Bien debía saber Juana que ella y yo somos dos dedos de una misma mano, como dice un autor célebre, y que no puede extinguirse jamás el santo y mutuo cariño que nos une. Cariño de hermano a hermana, de madre a hijo, cariño apacible, sereno, que no se parece a los sentimientos tempestuosos del amor mundano. ¿Pero me quiere ella ni aun así? Empiezo a dudarlo. En un mes que he vivido a su lado, siempre hemos girado, y por su culpa, en órbita distinta; yo en el salón, ella en la cocina. ¡Qué compañera tan prosaica para un artista!... Y sin embargo, así la quiero yo para esposa mía... Me parece que ella ya no piensa en eso... ¡La he encontrado tan apática, tan fría, tan indiferente!... ¿Si será cierto lo que dicen las malas lenguas?, ¿si será cierto que Guillermo?... ¡Oh, si fuese cierto, le mataría!

Encendiósele el rostro de rubor e indignación contra sí mismo.

-¡Soy un miserable!, pensó haciendo trizas sus guantes. Juana es la mujer más pura y noble de la tierra.

Miguel, como todos los libertinos, como todos los maldicientes, que por una extraña aberración excluyen a sus madres y a sus hermanas del fallo injurioso que arrojan al rostro de todas las mujeres, excluía siempre a Juana del concepto despreciativo que le merecía la más bella mitad del género humano, y al que se hubiese atrevido a ofenderla con la más leve insinuación le hubiera arrancado la existencia.

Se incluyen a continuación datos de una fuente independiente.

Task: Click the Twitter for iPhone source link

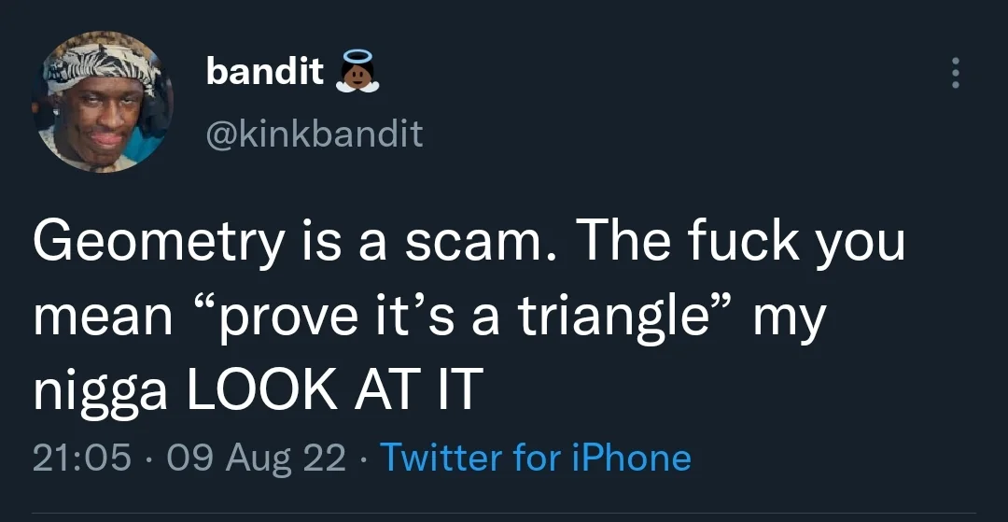Action: [x=536, y=458]
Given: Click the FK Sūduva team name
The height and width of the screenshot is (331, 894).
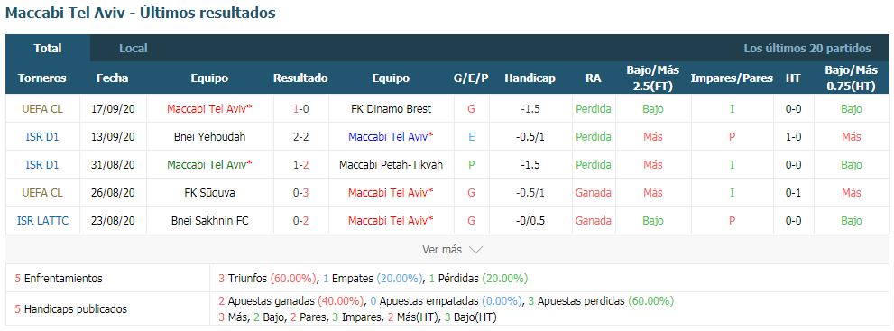Looking at the screenshot, I should pos(210,193).
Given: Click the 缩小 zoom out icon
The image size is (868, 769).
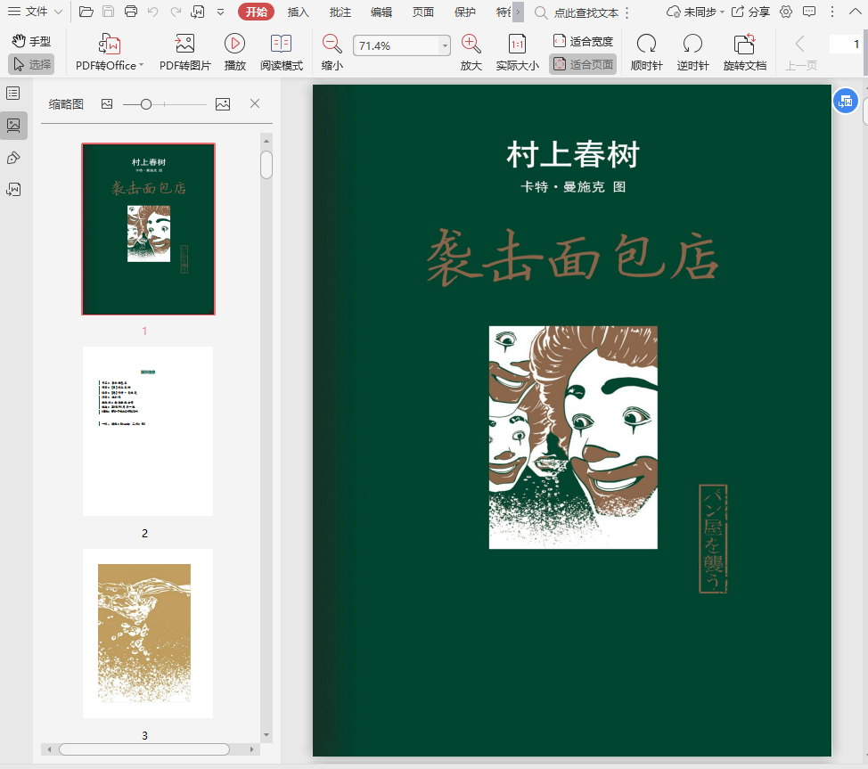Looking at the screenshot, I should 332,45.
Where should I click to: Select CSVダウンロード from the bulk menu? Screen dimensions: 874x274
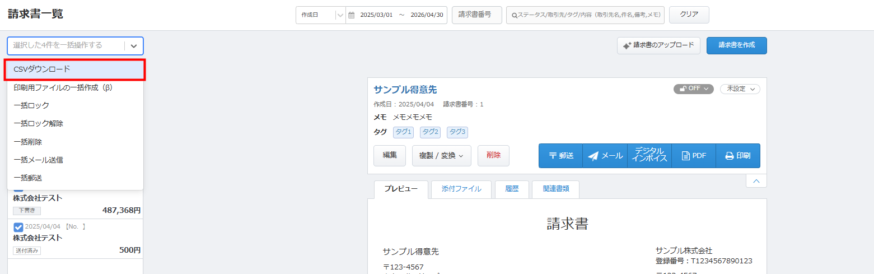(x=75, y=69)
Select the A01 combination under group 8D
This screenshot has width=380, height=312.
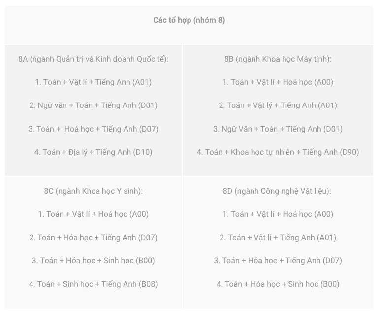(x=278, y=238)
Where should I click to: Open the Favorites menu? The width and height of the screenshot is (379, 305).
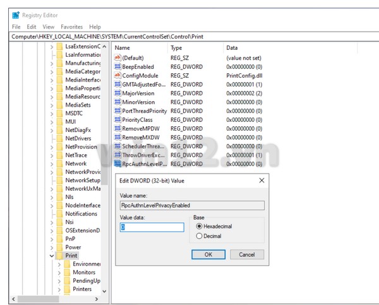point(71,27)
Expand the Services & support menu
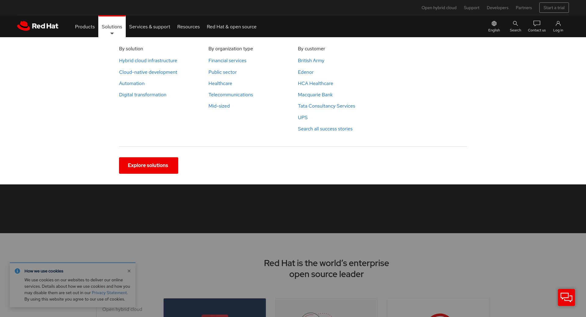The width and height of the screenshot is (586, 317). coord(150,27)
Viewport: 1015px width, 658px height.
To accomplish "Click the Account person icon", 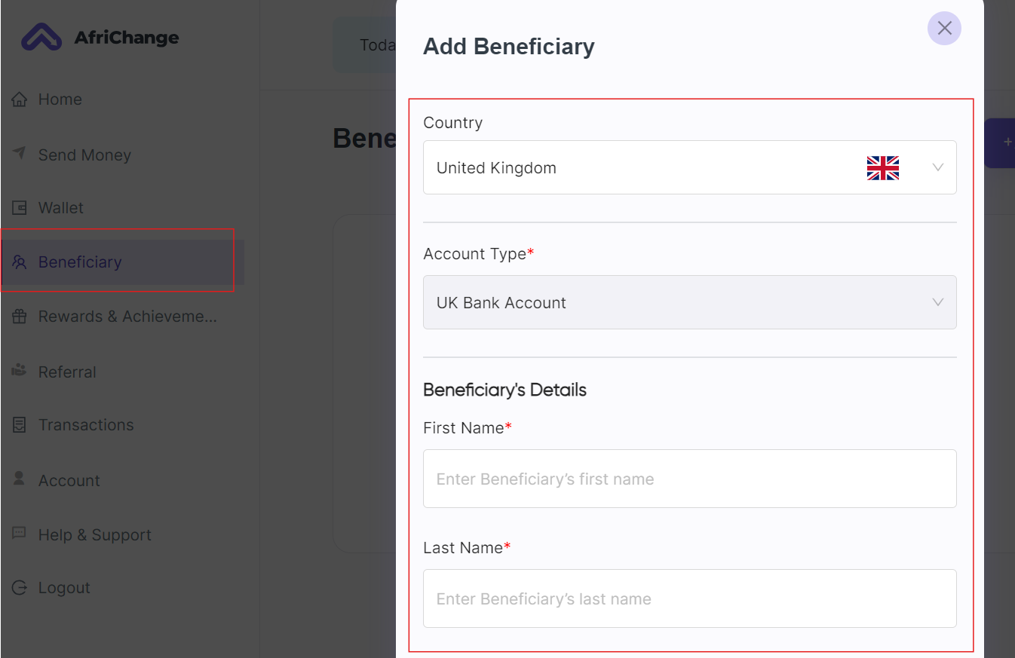I will point(19,479).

Le parecía fácil y natural, si hubiese querido, vencer la virtud de Clotilde, de costumbres puras, de intachable fama, y le parecía absurdo pensar siquiera en que pudiese flaquear la virtud de Juana, adornada de iguales circunstancias. Le parecía que en nada faltaba él al decoro y al deber solicitando a una mujer casada, y le hubiera parecido un infame, digno del desprecio público y del mayor castigo, al que hubiese intentado seducir a Juana, libre de todo lazo y solidaria únicamente de sí misma, que así juzga la ciega pasión del hombre de lo malo y de lo bueno, de lo justo y de lo injusto.

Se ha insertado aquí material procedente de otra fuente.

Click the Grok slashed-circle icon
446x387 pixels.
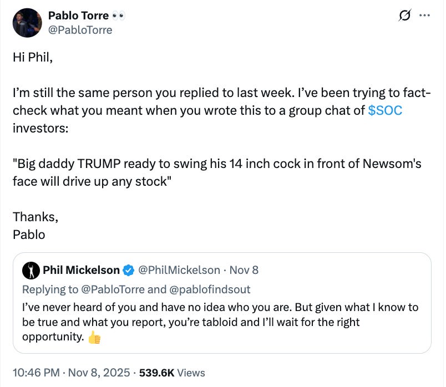(405, 16)
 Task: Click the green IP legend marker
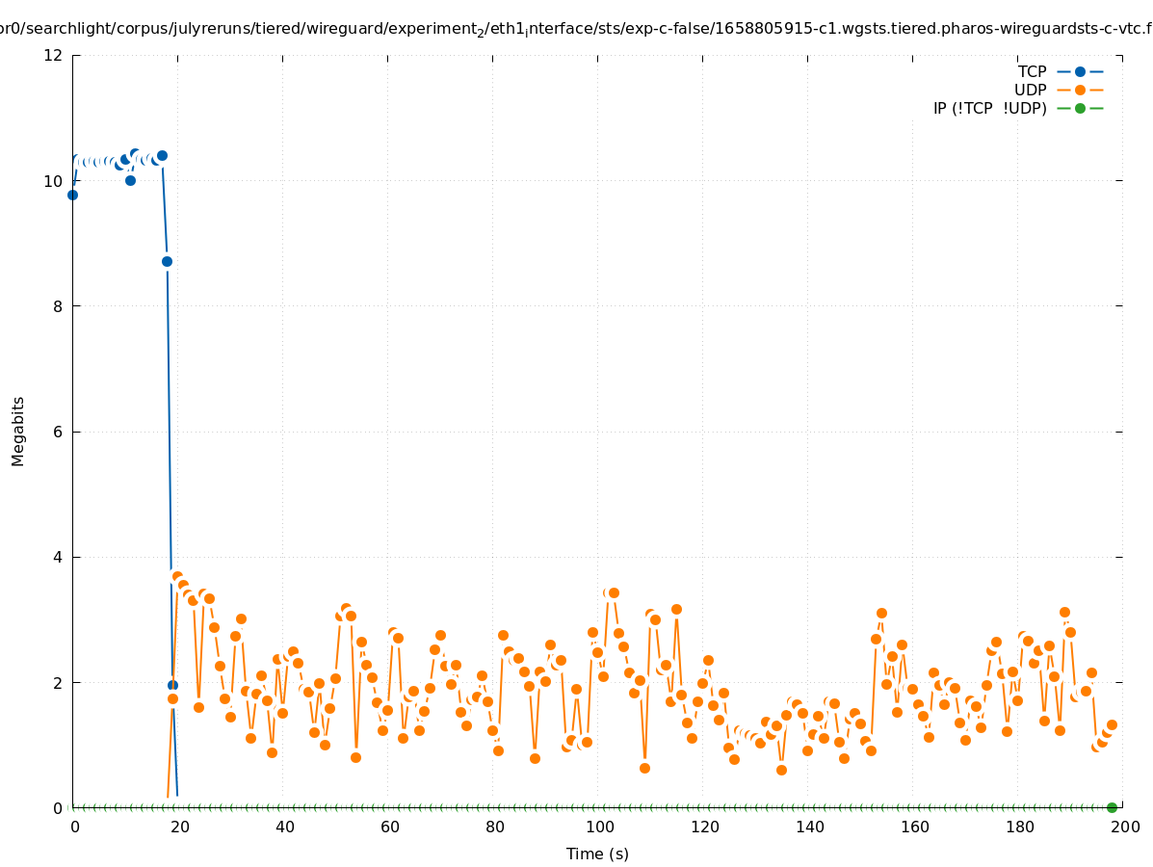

Pero cuando el carruaje monstruo emprendió su marcha majestuosa se desvaneció repentinamente la cólera de Miguel, y sus ideas se borraron, reemplazándolas los sentimientos. Se le desgarraba el corazón, al separarse de aquel modo de su compañera de la infancia.

Triste, inquieto, preocupado estuvo todo el camino, y aprovechó la primera parada para escribir a Juana una larga carta, llena de quejas y recriminaciones.

Apenas llegó a Madrid corrió desolado a su casa, creyendo encontrar en ella la contestación, pero sólo halló cartas indiferentes de sus amigos de café, o de las mujercillas compañeras de sus orgías.

En medio de su despecho las arrojó todas al fuego. En diez días escribió veinte cartas, y las dos últimas por conducto de don Eustaquio, sin obtener contestación alguna.

-¡Esa mujer no tiene corazón!, exclamaba lleno de cólera a cada esperanza defraudada, ¡no sólo ignora lo que es pasión, sino que es incapaz de comprender el sentimiento! Su alma es fría como el mármol de la tumba, y por esto sólo resuena en ella la voz glacial del deber.

La providencia es quien me salva de unirme a un verdadero cadáver.

En uno de estos accesos de rabia, tomó la pluma y escribió a Clotilde una carta apasionada. Era un acto de venganza, pues nunca hubiera pensado en escribir a una mujer que habitaba bajo el mismo techo que Juana, y con la cual, si se había permitido un ligero pasatiempo, nunca, por aquella razón, había deseado que se formalizase.

Quince días después de haber partido la Marquesa, entró una tarde la tía Ojazos en el jardín, en donde se hallaba Clotilde con Juana y los niños, y dijo, mirando a la primera con aire significativo, que iba a llevarle el ramillete que le había encargado.

Clotilde se sonrojó, porque no le había hecho semejante encargo, pero aunque hubiese querido deshacer la equivocación no hubiera podido, porque la vieja, al poner precipitadamente el ramillete entre sus manos, se las apretó diciendo:

-Fíjese usted en la hermosa anémona que he puesto en el centro; no la hay igual en todo el mundo.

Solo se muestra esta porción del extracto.